[Stored data]
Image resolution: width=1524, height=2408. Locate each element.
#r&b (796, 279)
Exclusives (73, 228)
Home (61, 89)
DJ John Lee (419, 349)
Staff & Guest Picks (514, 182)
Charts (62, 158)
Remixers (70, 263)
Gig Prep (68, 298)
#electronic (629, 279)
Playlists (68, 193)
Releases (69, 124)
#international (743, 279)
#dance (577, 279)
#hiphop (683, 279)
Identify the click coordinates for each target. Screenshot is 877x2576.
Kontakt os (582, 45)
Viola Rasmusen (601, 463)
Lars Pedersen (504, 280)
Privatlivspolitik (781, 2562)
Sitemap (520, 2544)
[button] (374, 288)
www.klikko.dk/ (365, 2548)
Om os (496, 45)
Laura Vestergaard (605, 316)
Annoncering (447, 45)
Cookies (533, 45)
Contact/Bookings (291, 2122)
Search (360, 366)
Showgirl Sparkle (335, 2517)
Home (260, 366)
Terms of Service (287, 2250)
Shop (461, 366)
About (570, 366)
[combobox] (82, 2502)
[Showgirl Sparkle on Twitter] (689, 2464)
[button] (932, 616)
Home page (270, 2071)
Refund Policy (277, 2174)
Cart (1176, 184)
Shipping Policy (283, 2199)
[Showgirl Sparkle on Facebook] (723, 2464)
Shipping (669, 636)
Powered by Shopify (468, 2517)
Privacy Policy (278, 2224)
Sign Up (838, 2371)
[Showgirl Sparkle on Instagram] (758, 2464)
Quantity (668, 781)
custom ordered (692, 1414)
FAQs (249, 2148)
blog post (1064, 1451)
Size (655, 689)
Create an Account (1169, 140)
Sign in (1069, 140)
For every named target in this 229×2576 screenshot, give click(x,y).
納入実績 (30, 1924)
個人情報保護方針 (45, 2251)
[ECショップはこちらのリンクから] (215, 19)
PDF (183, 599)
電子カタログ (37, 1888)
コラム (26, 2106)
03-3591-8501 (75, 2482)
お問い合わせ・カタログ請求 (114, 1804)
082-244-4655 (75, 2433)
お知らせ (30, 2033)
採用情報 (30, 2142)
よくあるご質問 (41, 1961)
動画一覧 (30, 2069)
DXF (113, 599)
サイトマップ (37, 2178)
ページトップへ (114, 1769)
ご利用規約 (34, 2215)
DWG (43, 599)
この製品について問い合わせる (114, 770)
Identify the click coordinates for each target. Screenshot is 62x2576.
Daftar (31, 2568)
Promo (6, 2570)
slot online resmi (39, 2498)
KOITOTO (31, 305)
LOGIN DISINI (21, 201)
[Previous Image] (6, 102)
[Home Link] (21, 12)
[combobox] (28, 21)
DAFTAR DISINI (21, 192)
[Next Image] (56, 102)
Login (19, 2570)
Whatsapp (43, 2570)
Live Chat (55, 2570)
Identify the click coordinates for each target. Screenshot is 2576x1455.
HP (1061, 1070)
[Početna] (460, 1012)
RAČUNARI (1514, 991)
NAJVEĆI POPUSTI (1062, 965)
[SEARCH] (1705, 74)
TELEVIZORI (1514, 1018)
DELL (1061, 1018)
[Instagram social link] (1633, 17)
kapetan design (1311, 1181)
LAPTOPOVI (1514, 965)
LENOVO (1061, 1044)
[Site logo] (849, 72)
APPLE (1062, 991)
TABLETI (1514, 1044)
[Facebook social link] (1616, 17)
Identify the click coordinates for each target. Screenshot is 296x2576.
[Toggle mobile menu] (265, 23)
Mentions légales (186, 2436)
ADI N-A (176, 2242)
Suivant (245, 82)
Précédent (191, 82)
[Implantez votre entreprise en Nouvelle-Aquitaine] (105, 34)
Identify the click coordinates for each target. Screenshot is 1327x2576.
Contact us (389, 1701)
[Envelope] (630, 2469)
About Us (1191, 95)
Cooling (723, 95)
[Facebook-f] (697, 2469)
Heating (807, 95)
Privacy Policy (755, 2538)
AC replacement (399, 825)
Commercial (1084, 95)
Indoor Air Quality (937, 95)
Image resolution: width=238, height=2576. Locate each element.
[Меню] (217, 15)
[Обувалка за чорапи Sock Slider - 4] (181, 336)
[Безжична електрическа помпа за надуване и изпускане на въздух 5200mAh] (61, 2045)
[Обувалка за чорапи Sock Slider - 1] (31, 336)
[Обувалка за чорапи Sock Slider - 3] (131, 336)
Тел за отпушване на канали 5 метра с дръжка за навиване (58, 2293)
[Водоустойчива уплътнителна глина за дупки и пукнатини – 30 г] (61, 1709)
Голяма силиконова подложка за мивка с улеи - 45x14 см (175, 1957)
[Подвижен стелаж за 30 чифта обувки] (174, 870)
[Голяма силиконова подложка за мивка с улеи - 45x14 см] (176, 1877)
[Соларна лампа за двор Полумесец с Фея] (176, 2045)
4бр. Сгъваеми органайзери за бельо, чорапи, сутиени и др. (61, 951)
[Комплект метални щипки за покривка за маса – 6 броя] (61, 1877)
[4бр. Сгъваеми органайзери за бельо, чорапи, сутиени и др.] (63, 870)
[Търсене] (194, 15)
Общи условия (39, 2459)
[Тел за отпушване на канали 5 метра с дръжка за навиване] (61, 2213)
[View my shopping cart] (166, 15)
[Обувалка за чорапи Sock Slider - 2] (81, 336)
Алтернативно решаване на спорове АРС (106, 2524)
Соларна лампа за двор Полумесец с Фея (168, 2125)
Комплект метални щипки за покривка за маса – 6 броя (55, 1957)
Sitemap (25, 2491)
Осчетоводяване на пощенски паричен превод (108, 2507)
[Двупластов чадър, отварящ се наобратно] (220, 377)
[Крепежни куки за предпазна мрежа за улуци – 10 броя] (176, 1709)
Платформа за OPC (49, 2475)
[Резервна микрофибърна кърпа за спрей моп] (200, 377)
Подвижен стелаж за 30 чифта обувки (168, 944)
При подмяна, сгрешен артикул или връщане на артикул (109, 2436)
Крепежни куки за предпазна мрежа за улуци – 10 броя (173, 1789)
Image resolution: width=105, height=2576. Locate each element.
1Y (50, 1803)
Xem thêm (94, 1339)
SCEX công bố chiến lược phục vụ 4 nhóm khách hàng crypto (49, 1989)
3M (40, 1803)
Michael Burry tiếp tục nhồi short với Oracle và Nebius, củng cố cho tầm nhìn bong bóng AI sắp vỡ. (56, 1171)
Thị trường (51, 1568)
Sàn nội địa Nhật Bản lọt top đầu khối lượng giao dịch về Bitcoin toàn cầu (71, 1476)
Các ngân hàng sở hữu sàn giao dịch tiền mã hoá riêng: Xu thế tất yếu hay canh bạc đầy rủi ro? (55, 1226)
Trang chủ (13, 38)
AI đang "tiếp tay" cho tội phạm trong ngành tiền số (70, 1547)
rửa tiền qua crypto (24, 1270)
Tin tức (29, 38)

Goal of the exercise
Locate "[Крепежни куки за" in the data above. Then repeat, exactly, its line and each line after it through the last, adding nothing.

Solution for this problem
[Крепежни куки за предпазна мрежа за улуци – 10 броя] (176, 1709)
Платформа за OPC (49, 2475)
[Резервна микрофибърна кърпа за спрей моп] (200, 377)
Подвижен стелаж за 30 чифта обувки (168, 944)
При подмяна, сгрешен артикул или връщане на артикул (109, 2436)
Крепежни куки за предпазна мрежа за улуци – 10 броя (173, 1789)
Image resolution: width=105, height=2576. Locate each element.
1Y (50, 1803)
Xem thêm (94, 1339)
SCEX công bố chiến lược phục vụ 4 nhóm khách hàng crypto (49, 1989)
3M (40, 1803)
Michael Burry tiếp tục nhồi short với Oracle và Nebius, củng cố cho tầm nhìn bong bóng AI sắp vỡ. (56, 1171)
Thị trường (51, 1568)
Sàn nội địa Nhật Bản lọt top đầu khối lượng giao dịch về Bitcoin toàn cầu (71, 1476)
Các ngân hàng sở hữu sàn giao dịch tiền mã hoá riêng: Xu thế tất yếu hay canh bạc đầy rủi ro? (55, 1226)
Trang chủ (13, 38)
AI đang "tiếp tay" cho tội phạm trong ngành tiền số (70, 1547)
rửa tiền qua crypto (24, 1270)
Tin tức (29, 38)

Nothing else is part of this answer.